Thompson’s book is a wonder. Her moral perspective admits both prison guard and prisoner to humane understanding. Her prose is lucid. Her eye for detail, applied to everything from the horror of wounds to the rape of prisoners by prisoners, is impeccable. She captures the personal courage of mediators Tom Wicker of The New York Times, Assemblyman Arthur Eve, and civil rights lawyer Clarence Jones who entered the prison yard when it was still controlled by armed and suspicious inmates and their hostages.
I served for 20 years in the New York State Legislature with Arthur Eve. He is an impassioned, empathetic, and difficult man. Once, during a late night session, he began to tell a few of us some of the harrowing things he saw in those four days. He told us what he felt entering the prison when white guards were yelling “get your nigger ass out of here” (an episode recounted in the book). He told us about an emotional parting from a prisoner known as Big Black, when the armed retaking of the prison was imminent. He cried, quietly. So did we. But only upon finishing Blood in the Water did I understand the depth of his grief—for the loss of life, loss of human dignity, loss of hope, and for his own felt failure to prevent the apocalypse at Attica.

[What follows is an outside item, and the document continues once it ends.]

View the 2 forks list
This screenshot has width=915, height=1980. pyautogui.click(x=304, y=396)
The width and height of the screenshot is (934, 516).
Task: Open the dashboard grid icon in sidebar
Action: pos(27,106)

Blood in the Water is more than a good read. It’s a cautionary tale. Forty-five years later, we are left with a prison system that to a degree is less brutal, less overtly racist, and less likely to explode. Yet we suffer still from the institutional racism, economic inequality, and failed punishment modalities that once returned us murder, mayhem, and injustice. Progress requires accountability, and in giving us Blood in the Water, Heather Ann Thompson has done justice to the people and events of September, 1971. Finally.
Richard Brodsky is a former Member of the New York State Assembly. He is now an attorney and a Senior Fellow at Demos Action and NYU’s Wagner School. He has a regular blog on Huffington Post, and a column in the Albany Times Union.